Utilities contend that the regulation is too costly and drives up the price of electricity.
Environmentalists say the regulation is needed to protect the public health from emissions of smog, acid rain and soot.
Lowrance, an EPA employee for more than two decades, declined to comment on her future plans.
Her low-key departure will come on the heels of the resignation of Eric Schaeffer, another high-ranking enforcement official who left in March to protest what he called the Bush administration's lax enforcement of emission cases.
Schaeffer, in an interview with Reuters, refused to comment on the motives behind his former boss' departure. He did speculate that her action will hurt the progress of the enforcement cases.
"Especially now, with enforcement under the gun inside the administration, it's going to leave a hole," he said. "I'm sure (EPA) staff feel that way."
EPA spokesman Joe Martyak said Lowrance's departure was not connected to the agency's high-profile enforcement cases. He also criticized Schaeffer's interpretation of what Lowrance's departure will mean.
"With all due respect ... Eric Schaeffer doesn't know what he's talking about," Martyak said. "Just because (he) worked in that department does not make him mister know-it-all about everything that goes on" there, he said.
Phyllis Harris, tapped to replace Lowrance on an interim basis, has experience in EPA enforcement actions, Martyak said.
Harris will head the EPA enforcement effort while a Senate committee considers the confirmation of former New Jersey gaming industry official John Peter Suarez as an assistant administrator, Martyak said.
Hanging in the balance are several lawsuits filed three years ago against Midwest and Southern utilities that operate dirty, coal-fired power plants.
Another case is pending against the Tennessee Valley Authority, the nation's largest public power producer.
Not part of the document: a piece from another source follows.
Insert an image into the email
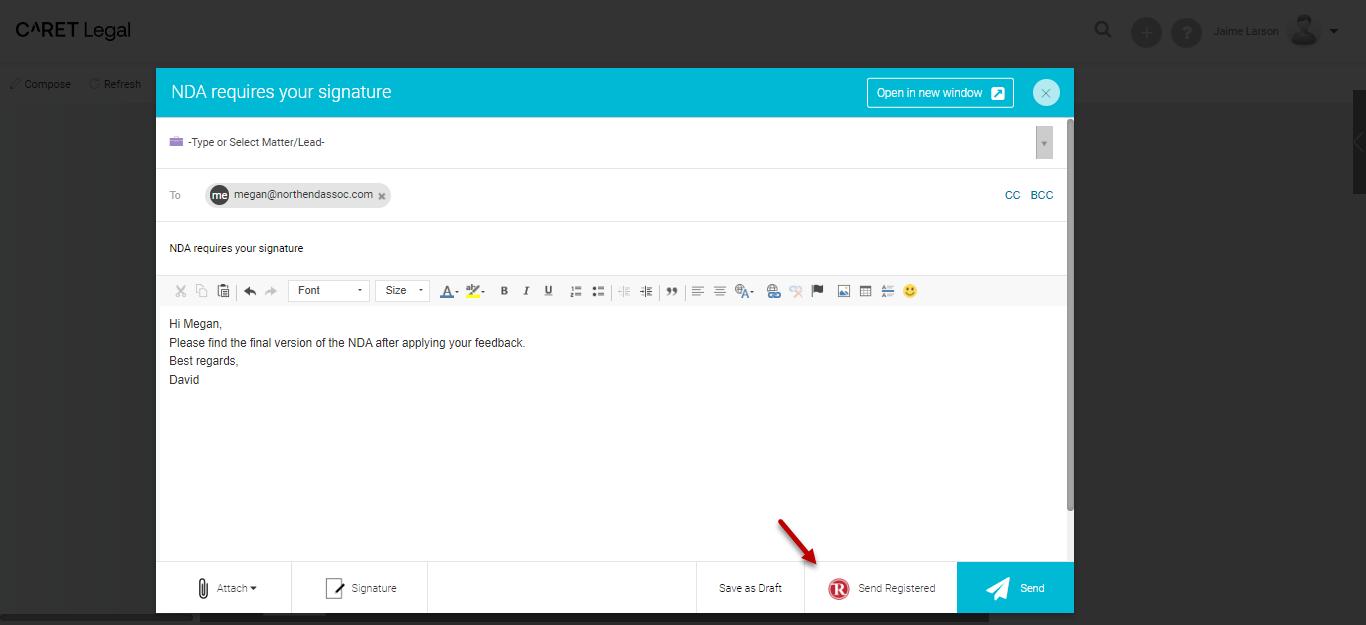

The 11th U.S. Circuit Court of Appeals in late June ordered the TVA case put on hold until the end of August to allow mediation talks.
Lowrance's departure "will be a real setback for the Clean Air Act because she has been one of the champions trying to enforce it," said Frank O'Donnell at the Clean Air Trust.
Lowrance took the hard-line stance toward enforcement set by Clinton-era EPA chief Carol Browner, said Frank Maisano, a spokesman for the Electric Reliability Coordinating Council, which represents some U.S. utilities.
"Clearly we just didn't see eye to eye," Maisano said. Utilities have complained that current rules stifle their ability to build new plants and perform routine maintenance.